March 12, 2018 | 4 min read

Uber’s chief brand officer has vowed that the company will be more transparent about the products it’s working on as well as what it’s doing to improve its culture as it continues to try and repair the damage done over the past year.

Bozoma Saint John

Bozoma Saint John

“We want transparency in leadership and the way products are made. That's one of the solutions of one of the big problems in Uber right now,” said Bozoma Saint John at the SXSW festival today (12 March).

Saint John joined Uber last June, just days after the resignation of chief executive Travis Kalanick. His exit came on the back of a slew of problems at the company, including claims that its human-resources team systematically ignored a female engineer’s reports of sexual harassment and discrimination.

Add to this a politically charged #deleteuber campaign which lost it hundreds of thousands of users, a $2.6bn lawsuit from Google alleging it stole trade secrets, and the exit of several key executives, it’s little wonder Saint John described Uber as the “poster child” for a brand in crisis.

To regain trust in the brand, Saint John said she is planning to let people in to Uber’s “inner workings", an unusual tactic from a Silicon Valley tech giant.

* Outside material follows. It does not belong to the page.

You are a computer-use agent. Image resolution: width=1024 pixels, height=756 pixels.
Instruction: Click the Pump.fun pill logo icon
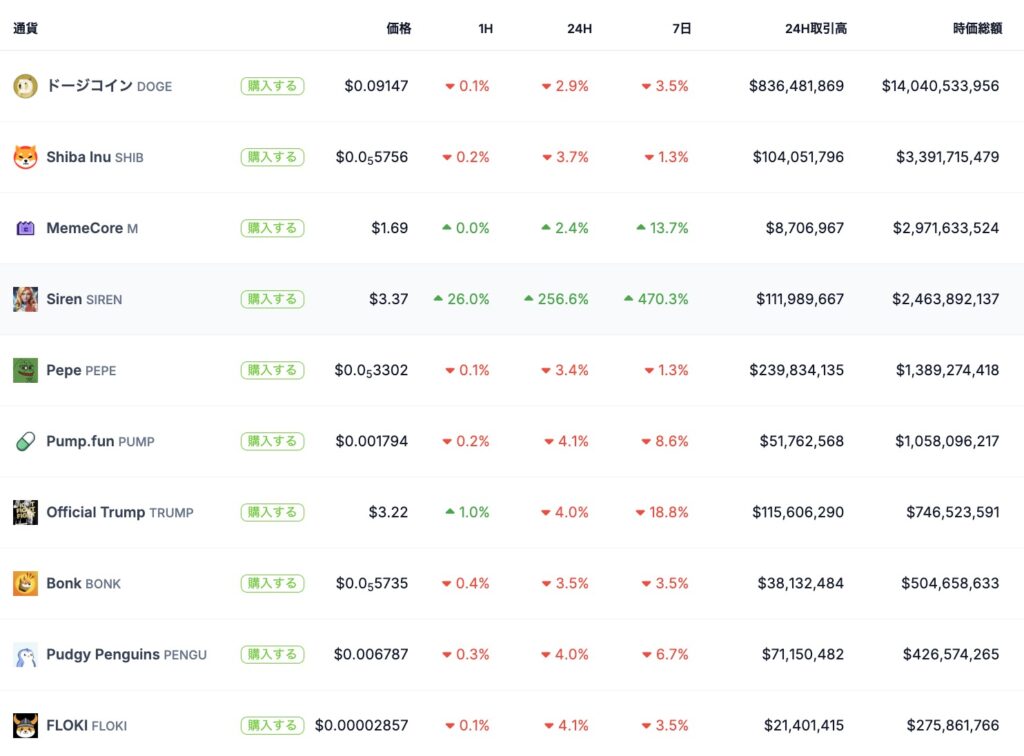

“It's about transparency. Everyone is going to be skeptical if they don't know what's happening. It's about communicating what we're doing in a way that people understand," she said.

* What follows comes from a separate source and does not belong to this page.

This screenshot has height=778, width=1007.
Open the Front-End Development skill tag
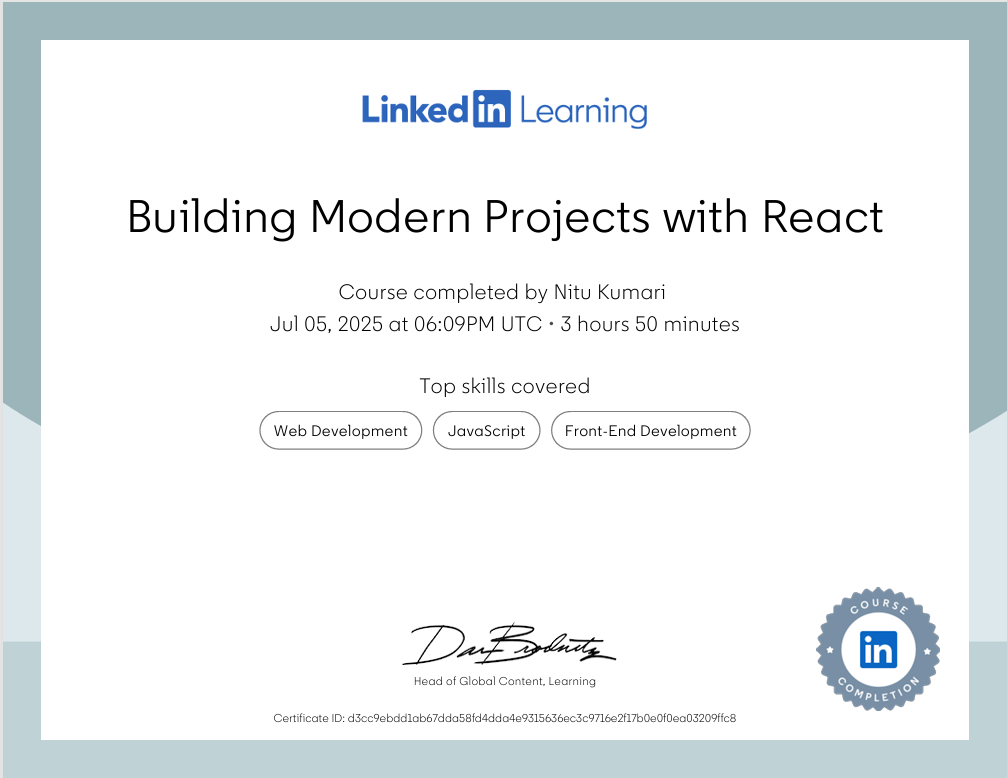(x=650, y=430)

She didn't go into detail about what this looks like but her plan could span everything from the kind of products it’s developing to the steps it’s taking to improve the company culture.

“Did you make a mistake? Did you learn from it? Will you repeat it? What I'm trying to do is communicate all those things. So there are mistakes. Certainly. They should be corrected and we should tell that story,” she added.

“There are great innovations happening; we should tell those stories. There are great people in the brand; we should tell those stories.”

Despite Uber being overwhelmingly white, and male, as per the findings of its first diversity report released last year, Saint John said being a black woman in the company was “great” and that she has no fear over the pressure it’s under to improve the “dismal” statistics.

But speaking on the tech industry’s wider diversity issues she lamented that it’s still, by and large, people of colour who are demanding change.

“Everyone else needs to make the noise; white men need to make the noise. It makes me so angry. Why do I as the black woman have to come and fix it? It makes no sense.”

Saint John said her approach at Uber has been to get people to put the same level of importance on developing culture as they do on products.

“The product pipeline and plan is as important as the cultural one. What does the company look like, how do people feel, and does it reflect the kind of audience that you want to encounter? And if it doesn't, put a plan against that,” she said.

As she nears the first year of employment at the company, Saint John claimed the feeling among employees now is “much more hopeful” than it was when she joined.